The ideas advanced in this story seem to well agree with those in the traditional set up where women had specific roles defined for them and separated from those roles meant for women. Women therefore are presented as limited to pursuing science, both mentally and culturally because the presence of Georgiana at the laboratory stirs discomfort for both her husband and his laboratory assistant Aminadab. These ideas have been suppressed in the modern tradition. In fact, in some cases the modern society has the roles of both men and women mixed up, or without clear cut.

The author seems to present Aylmer as a product of the historical society in which he lives, who, even though they knew the limitation of natural possibilities, “they continued to propose methods whereby wonders might be wrought” in hardly less curious and imaginative ways. Men are represented to live in their own world and shape that of women, including the death of the latter (Monica, 2003).

This may point to support the fact that the society and its culture in which man evolves, may determine his way of life, for example, how he solves his problem. Probably, more sympathetic is that application of methods to solving one’s problem as they were solved by the ancestors may, in fact, lead to such damages like one Aylmer does; killing her wife for the sake of eliminating a mere mark on her cheek, imposed by nature.
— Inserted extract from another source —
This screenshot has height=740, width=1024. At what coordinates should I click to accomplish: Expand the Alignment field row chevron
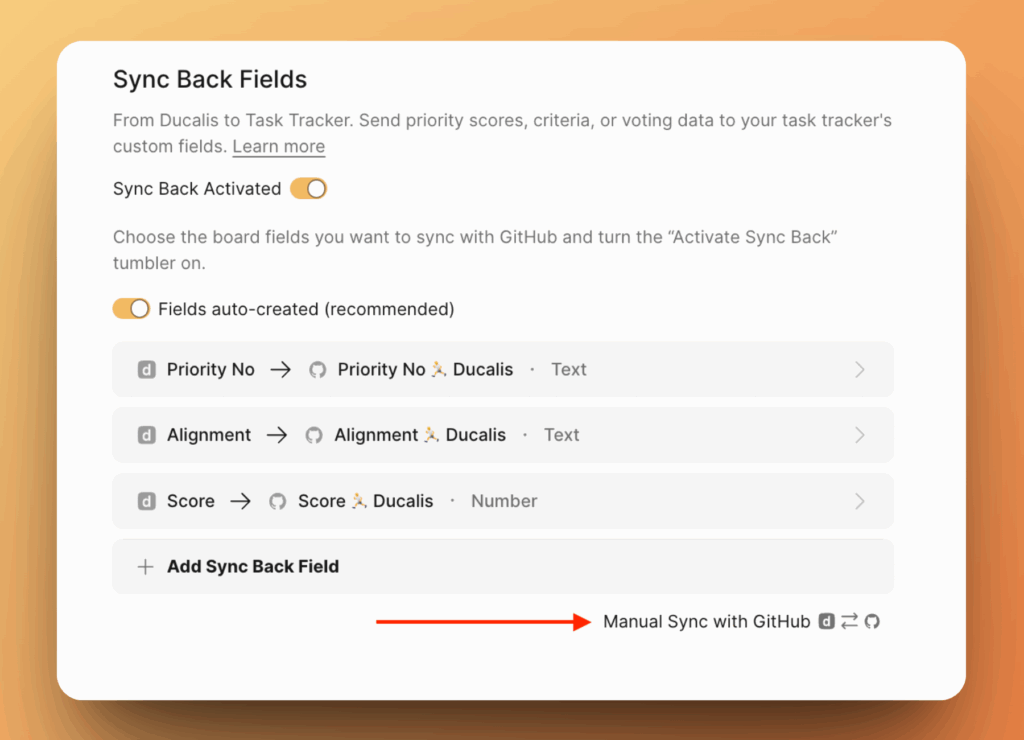click(x=859, y=435)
In this scenario, Aylmer does not know the implications of his chemical experiments but goes ahead to implement the solution, probably with his mind puffed up by the amount of success he could get.

Aylmer is presented as a natural man, who despite the efforts and aspirations, cannot escape the limitations of his physical nature, and his successes only appear to exist in theory while the practical aspects appear far from the aim; compared to the ideal aimed at, “his most successes were almost invariably failures”. The author does not seem to recognize that the woman is capable of defending her own life from such a misery, even in consideration of the subject of submission to her husband. In fact, the woman is presented as adoring the man because of his superiority that is defined in the aspect of upcoming science.

The story seems to elevate the status of men with Aylmer being well versed with scientific and research methods, and in fact, ready to eliminate the birthmark on the lady’s cheek using these methods. The interest of Aylmer in search of an answer to eliminate the birthmark seems too high. In addition to being presented in the story as objects of submission, women do not seem to have either the right or a chance for exploring (or even knowing) science as does men. We see Aminadab and Aylmer not pleased by the appearance of Georgiana into the laboratory. Aminadab signals her husband who reacts in a displeased mood to have Georgiana get out of the place.

The author seems to present Georgiana as weaker in understanding science and amazed at the objects she is shown by the husband, including the optical phenomena at exclusion. In the readings, Georgiana probably sees the extra-ordinaries of her husband and speaks of the readings making her to worship him more than ever before. In this aspect, men are presented as able to use their intelligence to venture into the realm beyond the women’s possibility, reach and understanding.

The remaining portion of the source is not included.